Figure 15 shows latency in terms of milliseconds and number of concurrent users. As the number of users increases from 1 to 250 concurrent users, we can see the latency increases respectively from about 15 to 18 milliseconds up to about 38 milliseconds. Notice the number of calculations for floating point 8 (FP8) and floating point (FP16) is very similar with FP16 a small percentage higher than FP8. In other words, switching from FP8 to FP16 increases workload calculations a small fraction or small percentage is increased GPU utilization, not doubling the number of calculations as one might assume. So, switching from FP8 to FP16 would not double the required capacity, but increase required capacity a small percentage point. We can see this pattern continue as we ramp from 250 concurrent users to 500 concurrent users. The latency for the FP16 model 83ms is slightly higher than the FP8 model 77ms for 500 users. Then after 500 concurrent users there is a different trajectory with latency and concurrent users differing. The number of concurrent users can increase up to 1000 users. The pattern remains consistent and FP16 produces slightly higher latency than FP8. This is in line with expected behavior where running inference on an FP8 model should be faster than FP16.

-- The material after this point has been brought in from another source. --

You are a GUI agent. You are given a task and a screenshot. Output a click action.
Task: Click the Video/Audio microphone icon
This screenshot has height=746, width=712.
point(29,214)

Now let’s look at token throughput at floating point 8 and floating point 16 in figure 16. The throughput for the FP8 model 4.9k tokens/sec is higher than the FP16 model 4.27k at 500 users. That gap gets larger as we approach 1000 users. This is in line with expectation since an FP8 model is expected to have higher throughput than an FP16 model.
The XE9680 server demonstrated improved performance with FP8 quantization compared to FP16, achieving lower latency and higher throughput. This makes FP8 quantization a preferable choice for applications requiring rapid inference and high throughput. By understanding the performance implications of different quantization methods, enterprises can optimize their AI models for better efficiency and faster processing times. Therefore, making the XE9680 a versatile and powerful platform for diverse AI workloads.